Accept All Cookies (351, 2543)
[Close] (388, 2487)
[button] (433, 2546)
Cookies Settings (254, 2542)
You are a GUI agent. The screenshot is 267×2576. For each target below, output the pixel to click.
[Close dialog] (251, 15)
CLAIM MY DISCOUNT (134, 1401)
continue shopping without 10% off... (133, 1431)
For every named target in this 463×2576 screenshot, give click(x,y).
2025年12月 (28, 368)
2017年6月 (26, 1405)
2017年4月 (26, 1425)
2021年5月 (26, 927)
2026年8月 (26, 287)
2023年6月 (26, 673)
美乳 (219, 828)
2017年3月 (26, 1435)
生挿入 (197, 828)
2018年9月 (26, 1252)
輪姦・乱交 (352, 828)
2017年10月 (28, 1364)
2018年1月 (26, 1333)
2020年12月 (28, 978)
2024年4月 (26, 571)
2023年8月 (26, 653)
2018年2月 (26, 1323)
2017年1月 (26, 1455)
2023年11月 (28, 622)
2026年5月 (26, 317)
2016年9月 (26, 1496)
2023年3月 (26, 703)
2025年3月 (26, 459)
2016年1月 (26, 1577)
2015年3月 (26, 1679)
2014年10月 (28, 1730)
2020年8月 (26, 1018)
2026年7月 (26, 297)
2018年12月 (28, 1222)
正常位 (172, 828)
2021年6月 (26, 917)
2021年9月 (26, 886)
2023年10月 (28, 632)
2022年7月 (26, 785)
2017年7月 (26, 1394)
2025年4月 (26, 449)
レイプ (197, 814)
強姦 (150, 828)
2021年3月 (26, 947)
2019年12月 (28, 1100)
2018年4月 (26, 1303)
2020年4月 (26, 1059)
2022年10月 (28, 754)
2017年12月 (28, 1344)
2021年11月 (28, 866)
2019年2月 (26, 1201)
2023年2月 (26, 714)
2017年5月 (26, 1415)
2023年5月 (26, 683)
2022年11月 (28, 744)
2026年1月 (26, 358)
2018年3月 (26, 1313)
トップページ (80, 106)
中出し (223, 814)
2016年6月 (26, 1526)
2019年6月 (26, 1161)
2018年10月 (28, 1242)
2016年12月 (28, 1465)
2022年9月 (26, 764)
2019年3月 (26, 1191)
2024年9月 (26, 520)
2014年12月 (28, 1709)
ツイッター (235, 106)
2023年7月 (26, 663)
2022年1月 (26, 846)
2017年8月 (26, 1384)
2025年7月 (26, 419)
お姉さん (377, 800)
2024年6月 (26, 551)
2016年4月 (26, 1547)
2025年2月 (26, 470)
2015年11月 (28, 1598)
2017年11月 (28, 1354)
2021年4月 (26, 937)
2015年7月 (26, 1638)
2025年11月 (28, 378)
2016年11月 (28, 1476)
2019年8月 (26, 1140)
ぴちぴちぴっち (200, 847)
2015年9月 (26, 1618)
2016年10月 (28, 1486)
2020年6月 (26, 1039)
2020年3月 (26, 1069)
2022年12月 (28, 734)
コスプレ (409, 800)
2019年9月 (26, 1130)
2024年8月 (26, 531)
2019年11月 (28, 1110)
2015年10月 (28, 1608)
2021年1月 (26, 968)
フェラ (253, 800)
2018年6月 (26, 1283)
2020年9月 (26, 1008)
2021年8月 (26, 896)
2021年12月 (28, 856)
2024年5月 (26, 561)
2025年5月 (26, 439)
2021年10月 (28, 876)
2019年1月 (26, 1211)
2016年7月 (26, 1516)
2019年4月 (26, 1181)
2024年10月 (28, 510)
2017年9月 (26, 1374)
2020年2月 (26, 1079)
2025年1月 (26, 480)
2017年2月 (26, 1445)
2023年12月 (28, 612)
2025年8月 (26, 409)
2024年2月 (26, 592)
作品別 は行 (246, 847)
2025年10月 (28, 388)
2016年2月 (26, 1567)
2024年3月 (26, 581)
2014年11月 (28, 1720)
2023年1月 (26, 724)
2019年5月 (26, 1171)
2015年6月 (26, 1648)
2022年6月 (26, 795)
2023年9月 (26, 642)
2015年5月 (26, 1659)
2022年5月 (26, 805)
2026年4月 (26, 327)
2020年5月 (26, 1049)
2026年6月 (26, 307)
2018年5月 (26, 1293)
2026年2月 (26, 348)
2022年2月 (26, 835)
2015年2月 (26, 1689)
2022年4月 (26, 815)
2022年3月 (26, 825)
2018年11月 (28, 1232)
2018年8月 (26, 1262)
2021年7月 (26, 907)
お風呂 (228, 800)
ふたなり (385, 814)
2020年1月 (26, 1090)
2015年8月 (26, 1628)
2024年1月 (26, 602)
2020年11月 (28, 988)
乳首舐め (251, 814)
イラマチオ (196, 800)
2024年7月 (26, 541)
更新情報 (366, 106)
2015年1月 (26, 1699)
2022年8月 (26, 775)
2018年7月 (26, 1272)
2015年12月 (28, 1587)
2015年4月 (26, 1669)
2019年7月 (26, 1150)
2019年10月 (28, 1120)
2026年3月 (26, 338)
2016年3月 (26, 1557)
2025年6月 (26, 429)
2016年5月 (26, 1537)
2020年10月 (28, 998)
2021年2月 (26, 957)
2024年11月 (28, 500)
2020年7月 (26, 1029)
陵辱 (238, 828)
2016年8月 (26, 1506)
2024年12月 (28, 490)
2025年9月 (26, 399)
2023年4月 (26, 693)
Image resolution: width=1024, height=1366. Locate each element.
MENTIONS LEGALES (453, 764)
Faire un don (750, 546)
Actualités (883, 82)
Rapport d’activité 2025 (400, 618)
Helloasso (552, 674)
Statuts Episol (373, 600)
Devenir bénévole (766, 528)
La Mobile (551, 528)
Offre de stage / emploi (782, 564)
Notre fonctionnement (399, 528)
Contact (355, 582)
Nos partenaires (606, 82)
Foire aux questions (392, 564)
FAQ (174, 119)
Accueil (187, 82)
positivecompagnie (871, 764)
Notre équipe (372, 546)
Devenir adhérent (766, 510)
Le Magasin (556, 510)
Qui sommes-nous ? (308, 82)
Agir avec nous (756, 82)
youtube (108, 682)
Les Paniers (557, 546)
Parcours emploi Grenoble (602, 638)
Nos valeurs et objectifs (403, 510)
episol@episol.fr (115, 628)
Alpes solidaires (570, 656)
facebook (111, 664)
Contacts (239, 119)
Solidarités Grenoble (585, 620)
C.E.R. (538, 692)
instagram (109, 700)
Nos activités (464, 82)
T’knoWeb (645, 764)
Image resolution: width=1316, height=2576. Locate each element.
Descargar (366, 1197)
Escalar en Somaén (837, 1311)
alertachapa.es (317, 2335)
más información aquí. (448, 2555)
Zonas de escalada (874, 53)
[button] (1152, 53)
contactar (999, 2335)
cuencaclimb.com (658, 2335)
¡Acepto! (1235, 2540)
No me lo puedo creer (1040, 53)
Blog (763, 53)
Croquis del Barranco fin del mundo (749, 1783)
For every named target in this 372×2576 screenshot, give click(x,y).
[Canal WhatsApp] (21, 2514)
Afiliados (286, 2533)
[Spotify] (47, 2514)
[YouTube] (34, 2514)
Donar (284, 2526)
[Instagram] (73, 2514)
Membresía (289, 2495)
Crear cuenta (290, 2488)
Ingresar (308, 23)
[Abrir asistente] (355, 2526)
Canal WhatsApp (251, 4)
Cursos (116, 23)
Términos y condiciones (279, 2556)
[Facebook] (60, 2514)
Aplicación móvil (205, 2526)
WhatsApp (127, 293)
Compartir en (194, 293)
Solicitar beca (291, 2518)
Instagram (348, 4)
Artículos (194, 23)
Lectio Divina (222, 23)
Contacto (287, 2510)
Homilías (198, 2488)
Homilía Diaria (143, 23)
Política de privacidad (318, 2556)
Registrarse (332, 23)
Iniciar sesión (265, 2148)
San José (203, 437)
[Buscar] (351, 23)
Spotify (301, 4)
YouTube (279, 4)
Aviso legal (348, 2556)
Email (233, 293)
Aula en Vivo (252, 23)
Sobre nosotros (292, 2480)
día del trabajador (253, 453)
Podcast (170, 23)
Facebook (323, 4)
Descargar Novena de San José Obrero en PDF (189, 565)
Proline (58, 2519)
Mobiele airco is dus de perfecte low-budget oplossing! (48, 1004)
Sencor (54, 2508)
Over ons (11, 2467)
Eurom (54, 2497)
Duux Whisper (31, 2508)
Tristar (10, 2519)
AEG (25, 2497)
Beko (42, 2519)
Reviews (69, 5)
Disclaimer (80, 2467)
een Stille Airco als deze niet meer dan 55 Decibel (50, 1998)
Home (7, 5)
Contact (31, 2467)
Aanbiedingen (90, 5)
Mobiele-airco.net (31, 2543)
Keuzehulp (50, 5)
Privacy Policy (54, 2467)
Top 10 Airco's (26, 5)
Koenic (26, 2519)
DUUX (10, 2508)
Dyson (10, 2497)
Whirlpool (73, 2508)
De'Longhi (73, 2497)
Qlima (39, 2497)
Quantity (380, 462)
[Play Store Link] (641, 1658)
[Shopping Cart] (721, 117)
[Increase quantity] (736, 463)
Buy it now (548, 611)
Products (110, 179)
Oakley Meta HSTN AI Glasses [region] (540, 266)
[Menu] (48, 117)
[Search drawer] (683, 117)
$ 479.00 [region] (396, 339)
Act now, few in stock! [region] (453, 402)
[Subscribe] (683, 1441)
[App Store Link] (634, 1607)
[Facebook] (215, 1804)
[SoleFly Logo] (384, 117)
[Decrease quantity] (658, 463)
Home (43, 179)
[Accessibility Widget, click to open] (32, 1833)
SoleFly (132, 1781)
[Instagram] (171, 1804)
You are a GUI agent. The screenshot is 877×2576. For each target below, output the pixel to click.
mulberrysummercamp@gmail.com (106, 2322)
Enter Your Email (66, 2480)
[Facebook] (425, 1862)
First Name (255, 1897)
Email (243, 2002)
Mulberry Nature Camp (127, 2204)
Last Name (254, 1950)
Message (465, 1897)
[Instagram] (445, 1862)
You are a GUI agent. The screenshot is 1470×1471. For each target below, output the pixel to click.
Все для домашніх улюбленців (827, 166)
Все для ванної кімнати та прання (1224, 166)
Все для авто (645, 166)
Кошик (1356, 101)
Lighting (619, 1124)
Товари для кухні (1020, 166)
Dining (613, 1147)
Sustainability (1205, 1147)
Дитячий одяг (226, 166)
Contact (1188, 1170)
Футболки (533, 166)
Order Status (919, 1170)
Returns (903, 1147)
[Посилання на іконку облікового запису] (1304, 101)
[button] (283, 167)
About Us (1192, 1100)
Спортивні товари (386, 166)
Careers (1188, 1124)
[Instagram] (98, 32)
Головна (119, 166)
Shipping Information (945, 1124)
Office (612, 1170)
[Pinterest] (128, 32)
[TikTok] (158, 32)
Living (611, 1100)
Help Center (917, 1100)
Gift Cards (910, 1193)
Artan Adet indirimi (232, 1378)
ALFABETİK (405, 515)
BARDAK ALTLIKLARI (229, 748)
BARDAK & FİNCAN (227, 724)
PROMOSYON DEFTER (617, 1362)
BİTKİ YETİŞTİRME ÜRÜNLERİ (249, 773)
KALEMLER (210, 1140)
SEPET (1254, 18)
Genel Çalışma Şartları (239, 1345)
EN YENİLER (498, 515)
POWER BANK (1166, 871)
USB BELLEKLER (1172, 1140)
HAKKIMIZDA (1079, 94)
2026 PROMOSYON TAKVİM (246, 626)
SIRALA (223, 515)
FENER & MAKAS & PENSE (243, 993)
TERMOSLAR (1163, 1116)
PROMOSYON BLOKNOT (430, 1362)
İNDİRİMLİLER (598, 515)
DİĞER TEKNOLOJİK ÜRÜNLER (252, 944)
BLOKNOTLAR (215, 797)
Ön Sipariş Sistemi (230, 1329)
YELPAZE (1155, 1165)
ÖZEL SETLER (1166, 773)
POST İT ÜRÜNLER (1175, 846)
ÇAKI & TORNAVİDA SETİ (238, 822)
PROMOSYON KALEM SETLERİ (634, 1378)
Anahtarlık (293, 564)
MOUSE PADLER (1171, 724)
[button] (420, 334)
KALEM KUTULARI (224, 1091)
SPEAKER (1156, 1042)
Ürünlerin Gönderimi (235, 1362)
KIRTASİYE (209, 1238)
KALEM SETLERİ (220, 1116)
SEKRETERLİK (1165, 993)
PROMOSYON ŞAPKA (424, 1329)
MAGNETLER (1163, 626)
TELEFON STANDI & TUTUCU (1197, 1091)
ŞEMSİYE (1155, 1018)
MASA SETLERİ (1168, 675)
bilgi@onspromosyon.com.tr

#### What is expected:
Copy verbatim, from the listing above, each line from the one containing "Política de privacidad (318, 2556)" down to the one containing "[Instagram] (171, 1804)", inclusive.

#### Reply:
Política de privacidad (318, 2556)
Registrarse (332, 23)
Iniciar sesión (265, 2148)
San José (203, 437)
[Buscar] (351, 23)
Spotify (301, 4)
YouTube (279, 4)
Aviso legal (348, 2556)
Email (233, 293)
Aula en Vivo (252, 23)
Sobre nosotros (292, 2480)
día del trabajador (253, 453)
Podcast (170, 23)
Facebook (323, 4)
Descargar Novena de San José Obrero en PDF (189, 565)
Proline (58, 2519)
Mobiele airco is dus de perfecte low-budget oplossing! (48, 1004)
Sencor (54, 2508)
Over ons (11, 2467)
Eurom (54, 2497)
Duux Whisper (31, 2508)
Tristar (10, 2519)
AEG (25, 2497)
Beko (42, 2519)
Reviews (69, 5)
Disclaimer (80, 2467)
een Stille Airco als deze niet meer dan 55 Decibel (50, 1998)
Home (7, 5)
Contact (31, 2467)
Aanbiedingen (90, 5)
Mobiele-airco.net (31, 2543)
Keuzehulp (50, 5)
Privacy Policy (54, 2467)
Top 10 Airco's (26, 5)
Koenic (26, 2519)
DUUX (10, 2508)
Dyson (10, 2497)
Whirlpool (73, 2508)
De'Longhi (73, 2497)
Qlima (39, 2497)
Quantity (380, 462)
[Play Store Link] (641, 1658)
[Shopping Cart] (721, 117)
[Increase quantity] (736, 463)
Buy it now (548, 611)
Products (110, 179)
Oakley Meta HSTN AI Glasses [region] (540, 266)
[Menu] (48, 117)
[Search drawer] (683, 117)
$ 479.00 [region] (396, 339)
Act now, few in stock! [region] (453, 402)
[Subscribe] (683, 1441)
[App Store Link] (634, 1607)
[Facebook] (215, 1804)
[SoleFly Logo] (384, 117)
[Decrease quantity] (658, 463)
Home (43, 179)
[Accessibility Widget, click to open] (32, 1833)
SoleFly (132, 1781)
[Instagram] (171, 1804)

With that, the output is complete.